There is a simple way to explain Big|Brave's complex music - speak softly and throw big punches. The trio of Robin Wattie, Mathieu Ball and Tasy Hudson have so far walked the path of their own genre that can be “easily” (or not so easily) labeled as a “true folk metal,” combining folk music sensibilities with a form of drone metal and thick lyricism that asks the listener to give their music and lyrics deep thinking. That musical line was already fully developed on their previous album, nature morte, and on A Chaos of Flowers, their latest effort, Big|Brave take that lineage a step further, confirming that big bravery contained in the band's name.

There are no concessions here, folk melody lines and Wattie's voice are enveloped in dark, brooding, earth-shattering (yes, akin to Earth, with a few steps further) guitars and thumping bass lines. They cool it down when necessary, just to prove their point, as on "not speaking of the ways”. Their form of dark musical cauldron starts the moment "i felt the funeral" opens the album and doesn't desist until "moonset" closes it, yet without repeating a single sound, drone or concept, shifting between volume levels on a moment’s notice when the music and lyrics demand it ("chanson pour mon ombre").
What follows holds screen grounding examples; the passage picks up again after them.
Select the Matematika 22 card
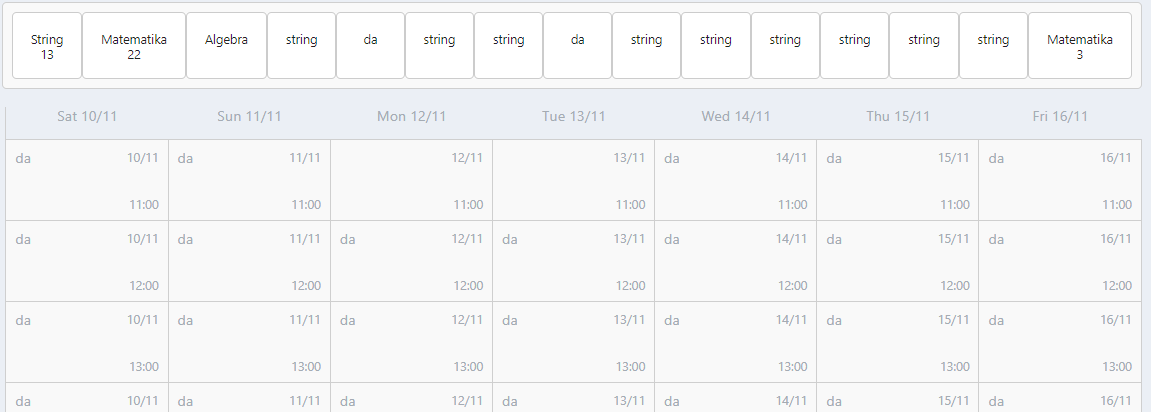 click(x=134, y=46)
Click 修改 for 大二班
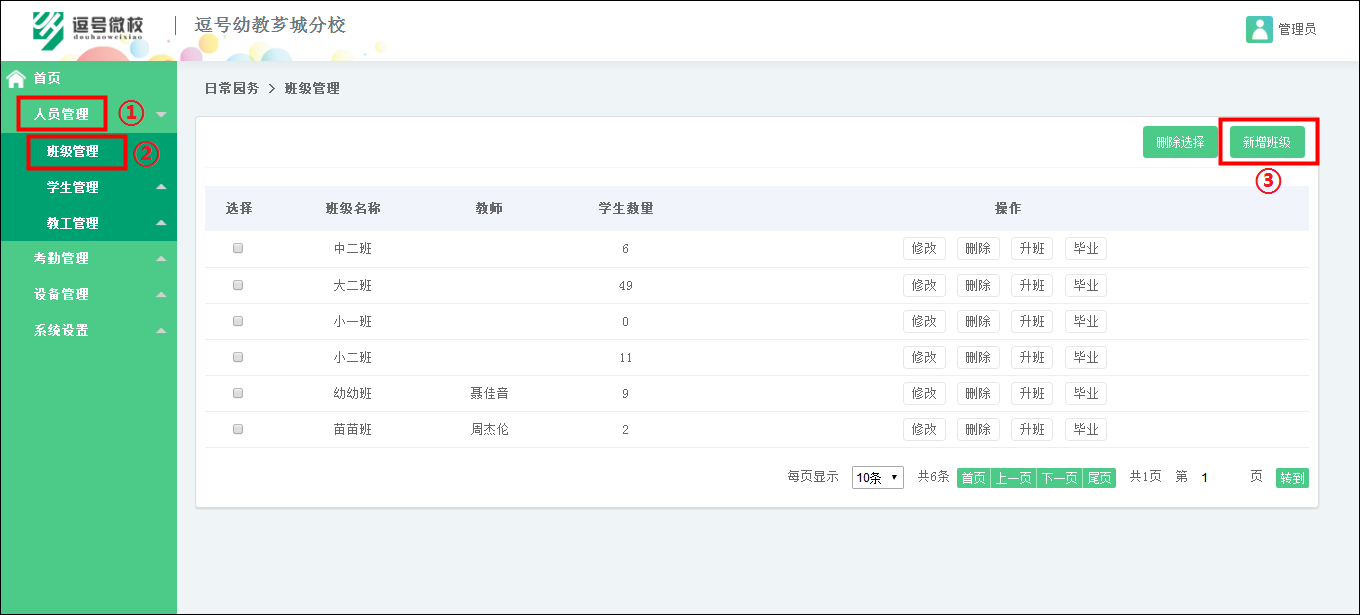This screenshot has height=615, width=1360. (x=923, y=284)

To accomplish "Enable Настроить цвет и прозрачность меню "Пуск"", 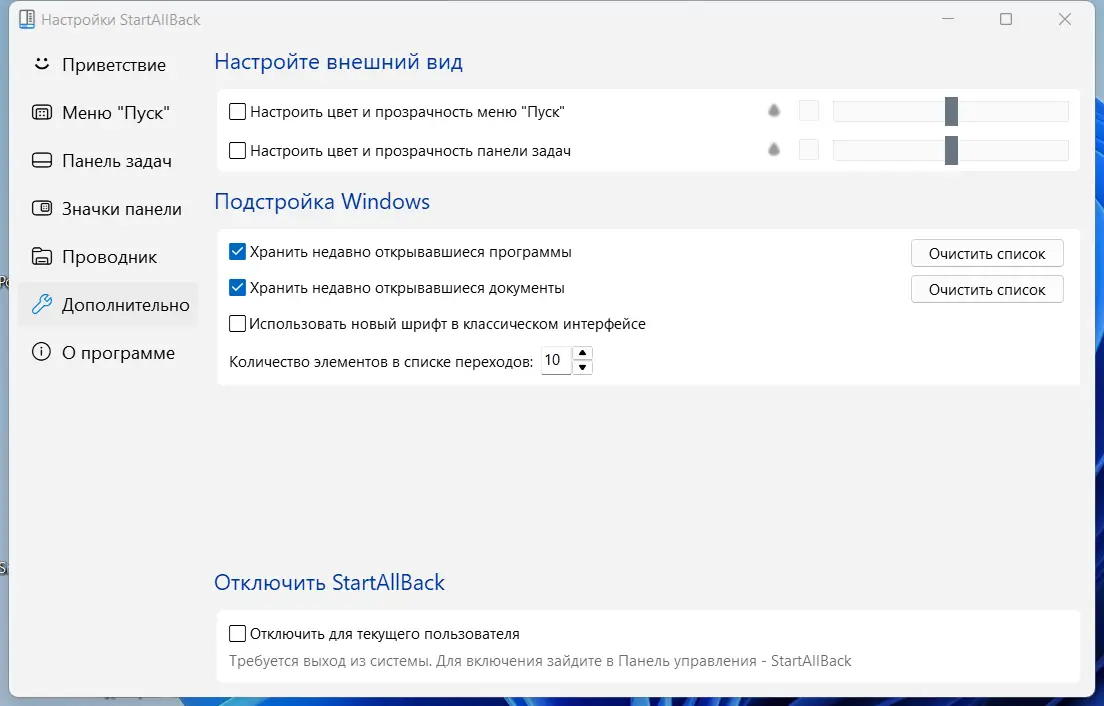I will point(237,111).
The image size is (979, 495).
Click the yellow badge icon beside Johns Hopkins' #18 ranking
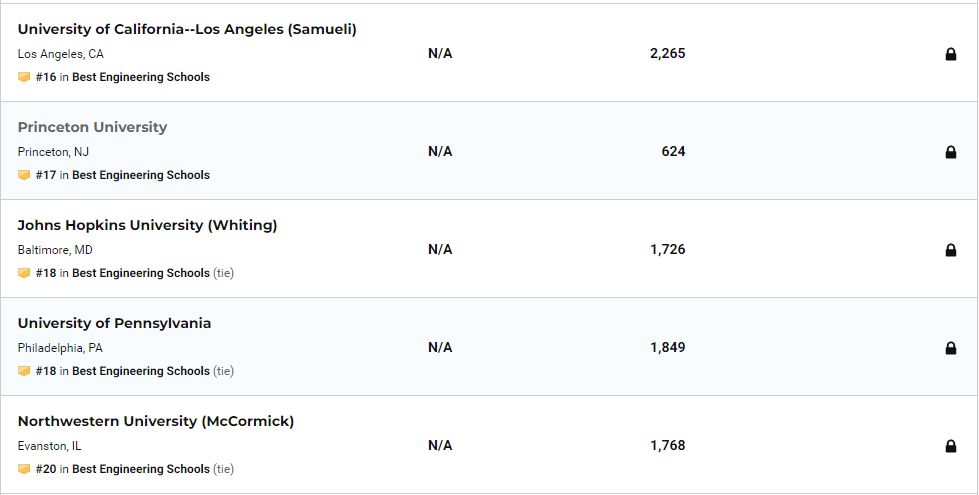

It isn’t just the use of notes themselves that Big|Brave excel at but also those unfathomable spaces between the notes that are usually left to the mastery of jazz musicians. Then, there is Wattie's lyrical concept of the album. Trying to interpolate poetry from artists around the world and across womanhood, intermingled with her own, she notes, "It is a feeling of relatability and even astonishment really, with how these writers of different standings and eras and all being female-presenting, each expressing these seemingly similar intense moments of individual experiences, of intimacy and madness. We're alone, and yet, not." After all is considered, Big|Brave present themselves with A Chaos of Flowers as a strong, individualistic musical force that might not fit the pop charts, but leaves an imprint that simply cannot be erased.